3.1 Carrier Gas Composition Effect

The carrier gas used in IMS can dramatically affect separation. The composition and flow rate of carrier gas can be optimized for enhanced resolution. Common carrier gas compositions are nitrogen N₂, ambient air, purified air and combinations of nitrogen and helium N₂/He, but combinations of CO₂, SF₆, O₂, and N₂O have been used¹²⁵. The mobility of ions varies with differing gas compositions. Blanc’s law describes the mobility of an ion at low field in a gas mixture:

$$\frac{1}{K_{\mathit{\text{mix}}}}={\displaystyle {\sum }_i\frac{x_i}{K_i}}$$ (13)

where K_mix is the mobility of an ion in the mixture of gas, x_i is the abundance of a gas and K_i is the mobility in the individual gas.

Adding trace quantities of vapours to ion mobility spectrometers to produce specific analytical effects was first utilized in 1978 by Kim et al.¹²⁶. Ammonia was added to the N₂ carrier gas to selectively ionize a series of amines. Later, Blyth¹²⁷ used acetone for the selective detection of chemical warfare agents and Spangler et al.¹²⁸ introduced the use of carbon tetrachloride for the selective detection of explosives. Eiceman et al.¹²⁹ selectively detected mixtures of volatile organic and organophosphorus compounds using acetone and dimethylsulfoxide reagent gases and also Meng et al.¹³⁰ used water, acetone, and dimethylsulfoxide reagent gases to provide specific ionization of indoor ambient atmospheres for volatile organic compounds. Fernández-Maestre et al.^{131, 132} have studied how the buffered gas modifiers affect resolution in ion mobility spectrometry through selective ion-molecule clustering reactions. Shvartsburg et al.¹³³ have used hydrogen as dopant in a planar-FAIMS, obtaining an increase of the resolution up to 180 and exploring new applications as using them in hydrogen-rich media as in exoplanet atmospheres with dominant H₂ fractions (e.g., ∼87 and 96% for Jupiter and Saturn)^{134, 135}. Puton et al.¹³⁶ reviewed the use of reagent gases and modifiers in IMS in negative and positive modes.
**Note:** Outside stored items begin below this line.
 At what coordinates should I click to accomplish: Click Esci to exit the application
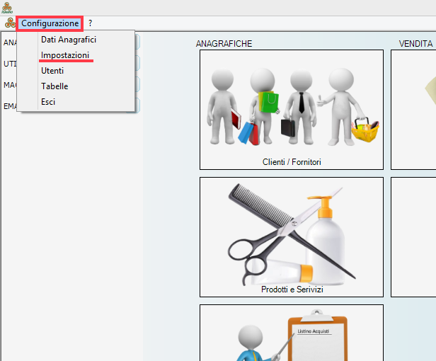(48, 102)
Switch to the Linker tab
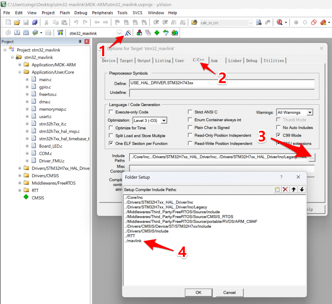This screenshot has height=304, width=332. pos(235,61)
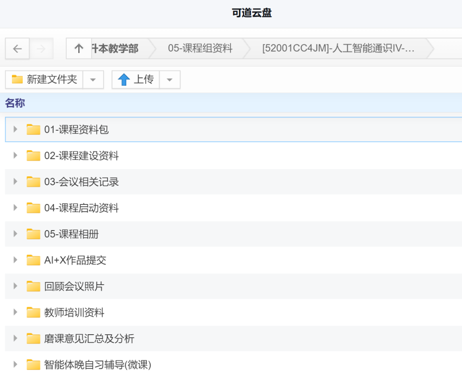The width and height of the screenshot is (462, 385).
Task: Expand the 磨课意见汇总及分析 folder tree
Action: (x=15, y=338)
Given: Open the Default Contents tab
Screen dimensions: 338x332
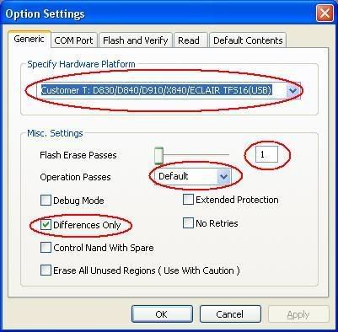Looking at the screenshot, I should tap(248, 40).
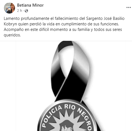Screen dimensions: 132x131
Task: Open the post options three-dot menu
Action: click(129, 7)
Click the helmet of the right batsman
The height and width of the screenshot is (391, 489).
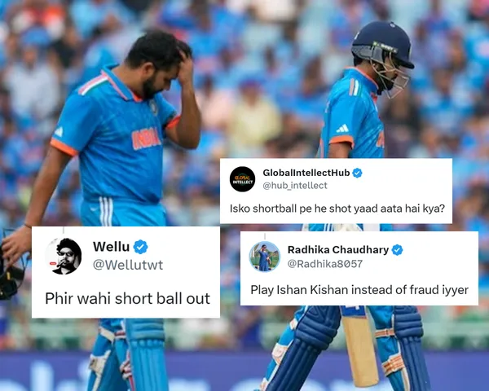pos(383,55)
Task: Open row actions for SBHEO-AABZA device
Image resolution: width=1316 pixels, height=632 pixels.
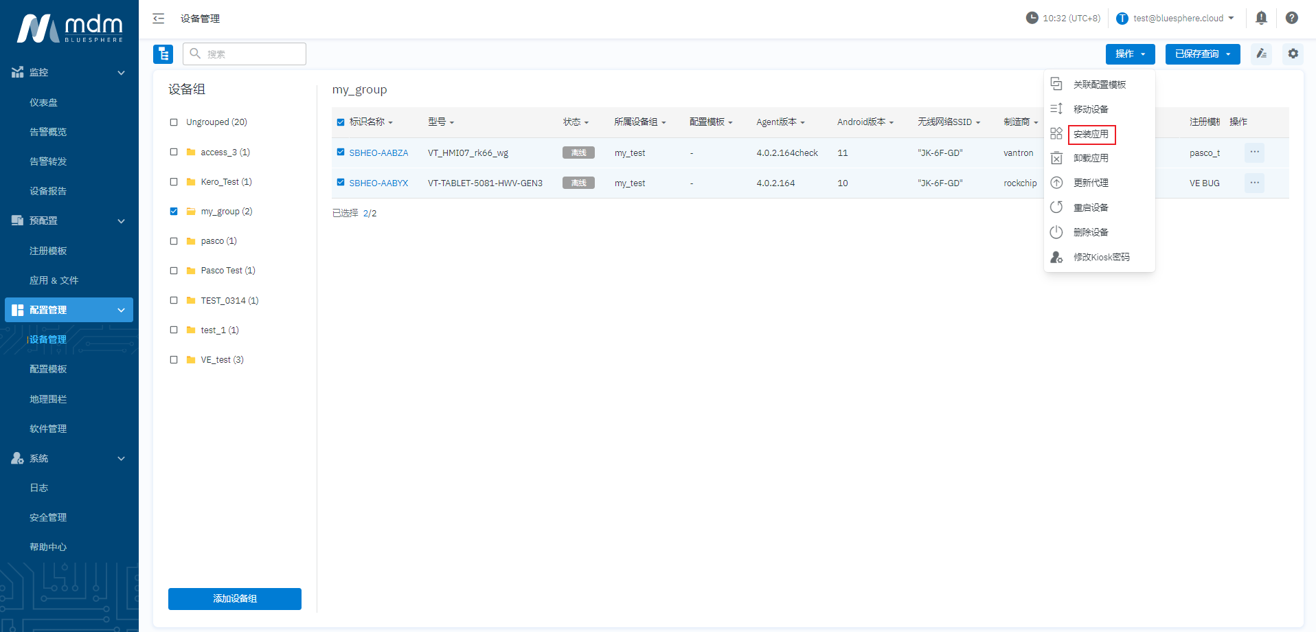Action: (1254, 153)
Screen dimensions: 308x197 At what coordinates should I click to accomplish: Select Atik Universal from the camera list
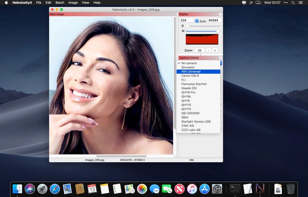191,72
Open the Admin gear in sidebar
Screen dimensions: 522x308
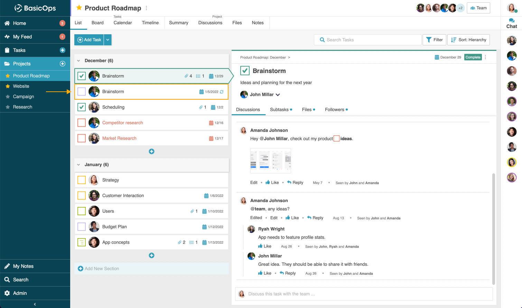(7, 293)
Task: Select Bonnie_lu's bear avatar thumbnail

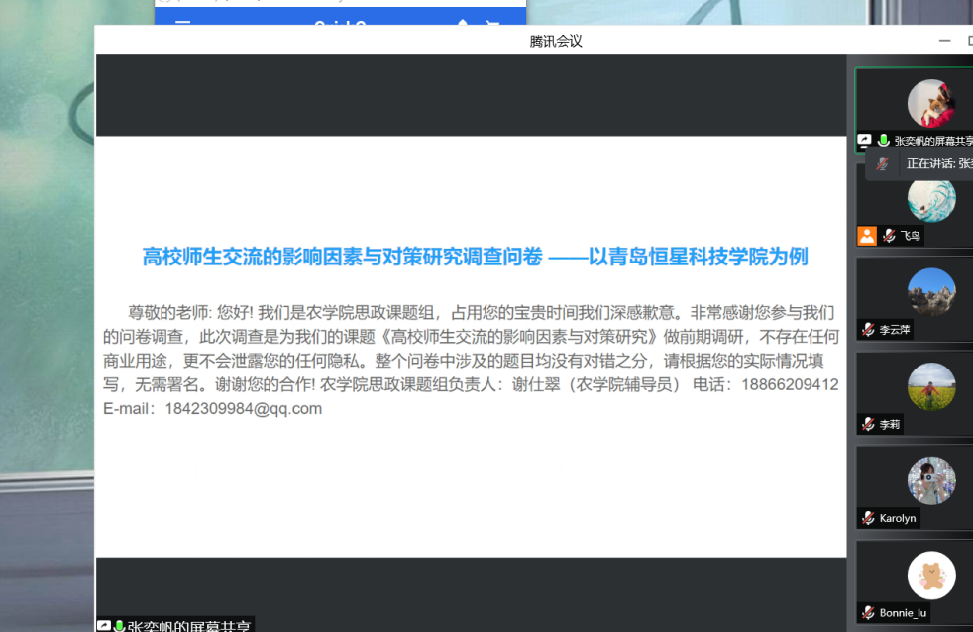Action: click(930, 576)
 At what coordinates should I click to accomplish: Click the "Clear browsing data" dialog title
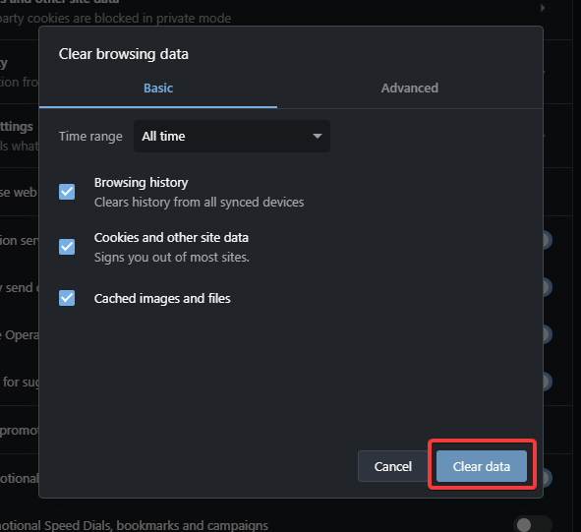pyautogui.click(x=124, y=54)
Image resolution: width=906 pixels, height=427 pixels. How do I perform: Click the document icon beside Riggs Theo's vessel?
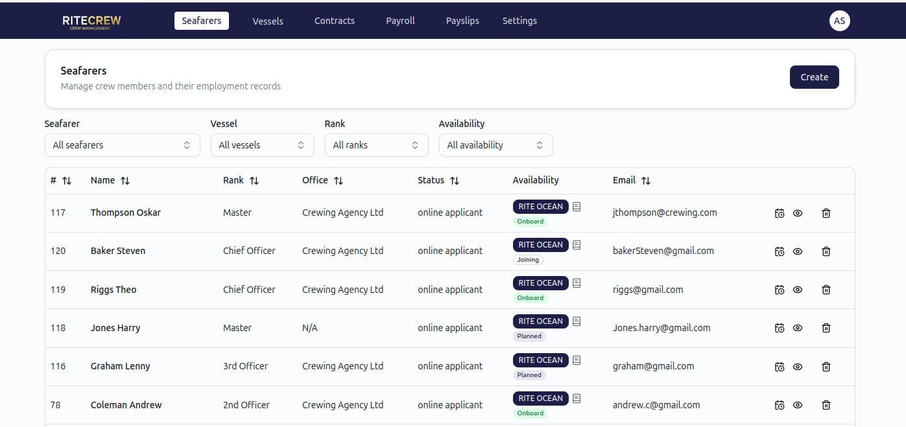(x=577, y=283)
In most cases, when trace quantities of dopant vapours are added to IMS instruments, the purpose is to reduce ionization interferences and selectively ionize the target analytes. When doping agents are introduced directly into the drift region rather than into the ionization region of the mobility spectrometer, they modify mobilities through dynamic ion-molecule interactions as they drift through the carrier gas.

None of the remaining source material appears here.